_OBJECTIF A:_ Repérez chaque ligne des entrées contenant la chaîne « target » et recopiez-la. La casse doit être respectée.

_TEXTE DE LA PAGE:_
────────────────

Avant que novembre ne cède sa place…
Un dernier mot sur ce mois, celui de ce cher Alphonse Lusignan encore une fois. La Gazette de Joliette du 12 novembre 1886 lui laisse tout l’espace voulu.
Novembre s’ouvre par un glas. Aucun mois n’est plus désolé. Sa consécration au culte des morts et l’inénarrable tristesse de la nature en font l’époque la plus lugubre de l’année. C’est l’heure où l’homme songe forcément à ses fins dernières, et, faisant un retour sur lui-même, devient meilleur.
Les premières gelées de septembre ont mordu les feuilles vertes, octobre a rougi les plaines et jauni les érables, c’est vrai, mais le soleil a des rayons encore ardents, la brise qui passe dans les bras décharnés des grands arbres est encore tiède; l’été des sauvages, comme un regain de jeunesse, réchauffe le cœur et les membres.

────────────────

_DONNÉES FOURNIES:_
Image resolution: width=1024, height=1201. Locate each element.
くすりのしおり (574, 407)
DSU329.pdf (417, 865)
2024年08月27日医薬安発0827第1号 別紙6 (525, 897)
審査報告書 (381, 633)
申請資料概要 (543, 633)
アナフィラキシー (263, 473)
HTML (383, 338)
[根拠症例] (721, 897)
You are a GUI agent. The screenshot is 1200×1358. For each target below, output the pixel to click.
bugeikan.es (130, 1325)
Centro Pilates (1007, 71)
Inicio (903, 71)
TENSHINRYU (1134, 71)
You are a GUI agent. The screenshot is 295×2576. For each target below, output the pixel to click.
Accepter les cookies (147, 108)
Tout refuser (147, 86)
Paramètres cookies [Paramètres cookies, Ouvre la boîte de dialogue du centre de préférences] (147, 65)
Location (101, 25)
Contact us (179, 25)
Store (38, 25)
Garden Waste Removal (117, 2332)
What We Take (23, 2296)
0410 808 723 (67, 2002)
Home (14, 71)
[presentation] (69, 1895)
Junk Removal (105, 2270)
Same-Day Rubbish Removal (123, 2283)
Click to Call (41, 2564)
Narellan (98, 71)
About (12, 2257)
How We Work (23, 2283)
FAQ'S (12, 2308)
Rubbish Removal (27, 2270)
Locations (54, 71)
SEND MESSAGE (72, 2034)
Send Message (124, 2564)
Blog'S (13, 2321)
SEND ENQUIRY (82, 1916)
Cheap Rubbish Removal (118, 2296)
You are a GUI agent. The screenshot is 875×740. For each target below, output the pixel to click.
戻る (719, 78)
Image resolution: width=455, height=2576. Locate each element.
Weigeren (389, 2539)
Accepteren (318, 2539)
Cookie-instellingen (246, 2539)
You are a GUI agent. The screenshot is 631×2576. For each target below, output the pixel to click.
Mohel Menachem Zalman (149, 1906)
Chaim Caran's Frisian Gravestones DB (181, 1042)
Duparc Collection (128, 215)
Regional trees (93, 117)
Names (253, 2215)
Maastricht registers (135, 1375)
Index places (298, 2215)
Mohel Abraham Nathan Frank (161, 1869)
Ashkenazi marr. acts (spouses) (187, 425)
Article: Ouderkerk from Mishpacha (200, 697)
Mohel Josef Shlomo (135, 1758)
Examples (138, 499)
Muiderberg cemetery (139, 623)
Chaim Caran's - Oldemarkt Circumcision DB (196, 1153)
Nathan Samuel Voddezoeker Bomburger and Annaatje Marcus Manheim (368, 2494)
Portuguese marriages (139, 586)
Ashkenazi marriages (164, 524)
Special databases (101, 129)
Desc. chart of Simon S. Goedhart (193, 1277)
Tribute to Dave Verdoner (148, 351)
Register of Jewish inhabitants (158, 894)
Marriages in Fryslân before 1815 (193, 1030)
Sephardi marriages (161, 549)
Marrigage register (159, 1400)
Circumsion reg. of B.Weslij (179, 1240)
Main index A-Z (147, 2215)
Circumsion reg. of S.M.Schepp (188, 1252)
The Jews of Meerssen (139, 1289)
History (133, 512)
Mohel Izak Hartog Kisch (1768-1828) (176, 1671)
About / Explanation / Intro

────────────────

_OBJECTIF B:_ D'après le texte de la page, quelle est la date du numéro de La Gazette de Joliette mentionné ?

_RÉSULTAT ATTENDU A:_
You are a GUI agent. The screenshot is 1200×1358. For each target below, output the pixel to click.
You are a GUI agent. The screenshot is 295×2576. For each target below, output the pixel to click.
You are a GUI agent. The screenshot is 875×740. For each target below, output the pixel to click.
You are a GUI agent. The screenshot is 631×2576. For each target below, output the pixel to click.

_RÉSULTAT ATTENDU B:_ Le 12 novembre 1886.